* _What this task involves_: What are the lines from the one with "You are a computer-use agent." through the end of the records below, written out exactly and without the pictures?

* _Information shown_:
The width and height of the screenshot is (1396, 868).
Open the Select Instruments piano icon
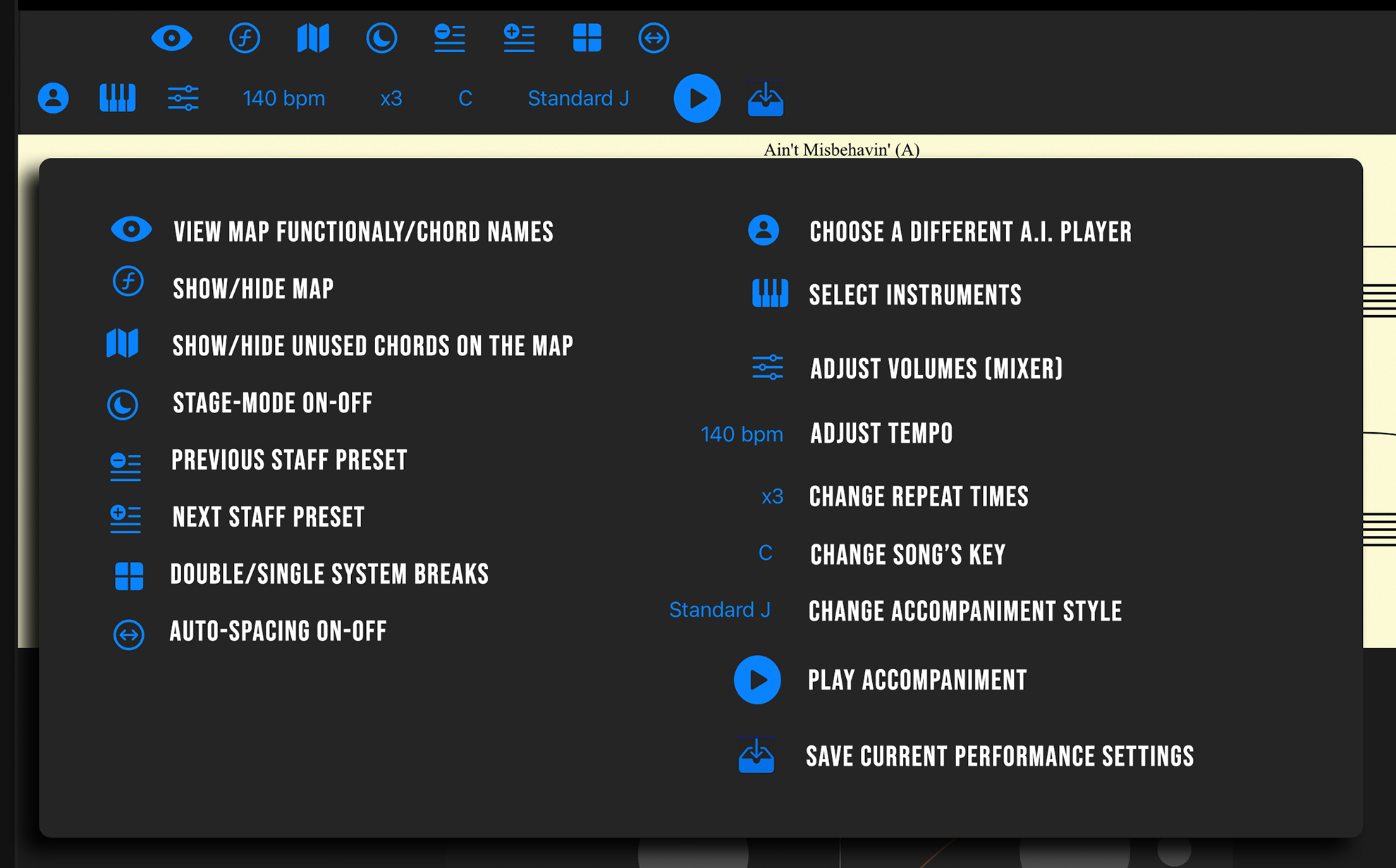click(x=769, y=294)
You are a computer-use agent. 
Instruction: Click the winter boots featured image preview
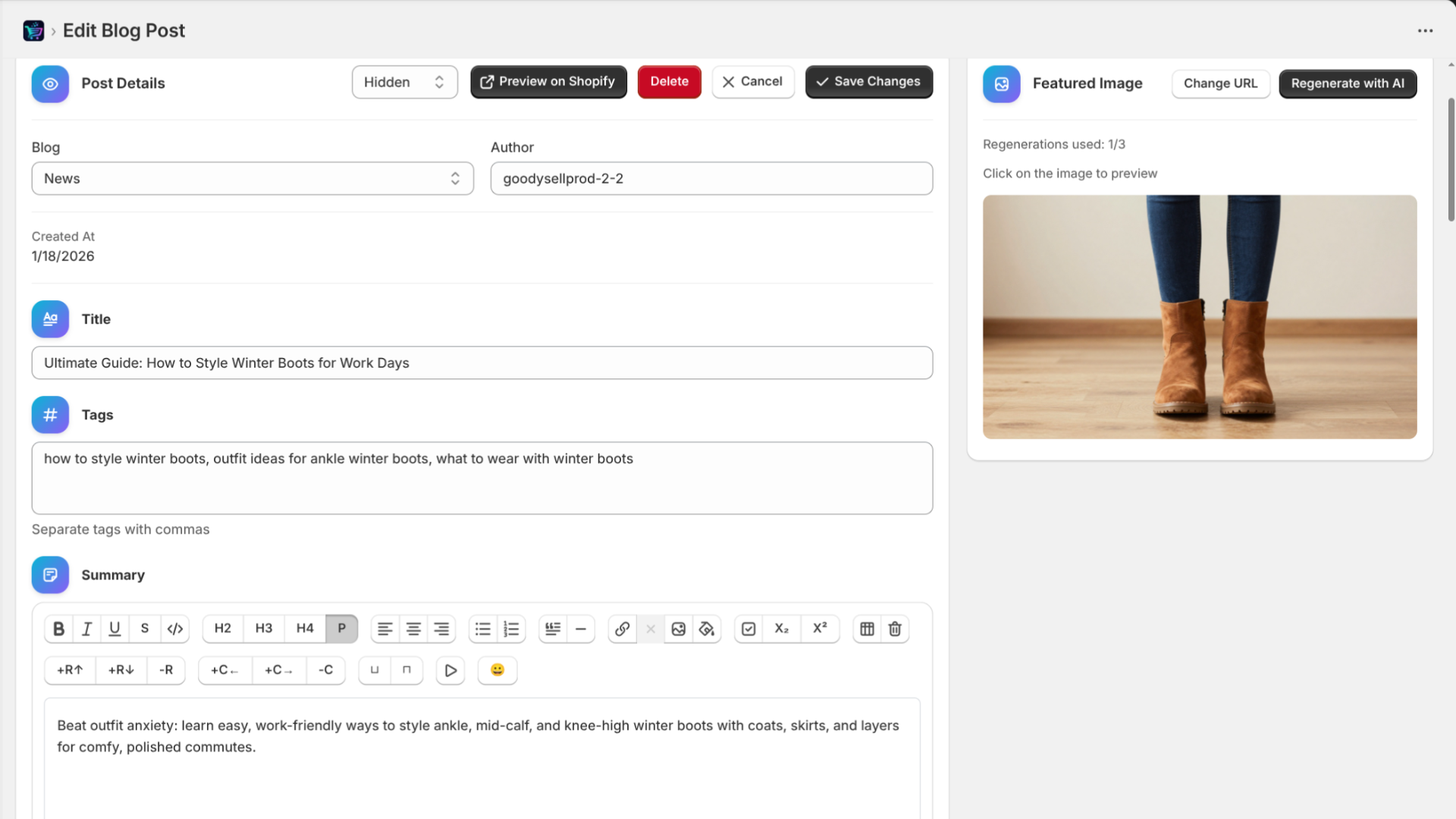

* _Answer space_:
You are a computer-use agent. 
Instruction: Click the winter boots featured image preview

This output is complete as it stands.